Patients with relapsed or refractory large B-cell lymphoma experienced improved overall survival following treatment with axicabtagene ciloleucel.
Patients with relapsed or refectory large B-cell lymphoma (LBCL) who received axicabtagene ciloleucel (axi-cel; Yescarta) continued to elicit a long-term survival overall survival (OS) benefit at 5-year follow-up, according to data from an analysis of the phase 2 ZUMA-1 trial (NCT02348216) presented during the 2022 Tandem Meeting.1
“In this updated 5-year analysis, axi-cel induced long-term OS...among treated patients,” according to Caron A. Jacobson, MD, MMSc, medical director of the Immune Effector Cell Therapy Program and senior physician at Dana-Farber Cancer Institute. “Between the 4- and 5-year analysis, the time to next therapy curve remains stable and 92% of patients remained alive without a need for subsequent therapy, which may be suggestive of a cure in these patients,” said Jacobson, who is also an assistant professor of medicine at Harvard Medical School.

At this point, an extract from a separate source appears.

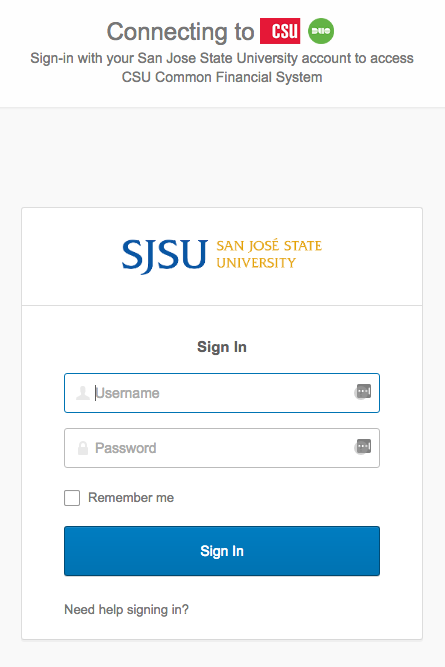
Task: Click the red CSU logo icon
Action: point(280,31)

Investigators reported a 5-year OS rate of 42.6% (95% CI, 32.8%-51.9%) following treatment with axi-cel (n = 101). In the population of patients who experienced a complete response, the 5-year OS rate was 64.4% (95% CI, 50.8%-75.1%) and the median OS was not reached (95% CI, 63.4–not estimated). Additionally, 63% of complete responders were alive at the 5-year data cut off. At the 4-year data cutoff, 1 patient died at month 63 and one experienced progressive disease at month 54.
To be considered for treatment, patients were required to have LBCL, including diffuse large B-cell lymphoma, primary mediastinal B-cell lymphoma, or transformed follicular lymphoma. Patients were also required to have not responded to their last chemotherapeutic or have relapsed 12 months or less following autologous stem cell transplant. Treatment with a previous anti-CD20 monoclonal antibody and anthracycline was also necessary.
Those who underwent treatment received a conditioning regimen of cyclophosphamide at 500 mg/m2 and 30 mg/m2 of fludarabine for 3 days. This was followed by axi-cel at a dose of 2x106 CAR T-cells/kg. The primary end point was overall response rate with first response assessment 4 weeks following infusion, Key secondary end points included OS, safety, and translational evaluations.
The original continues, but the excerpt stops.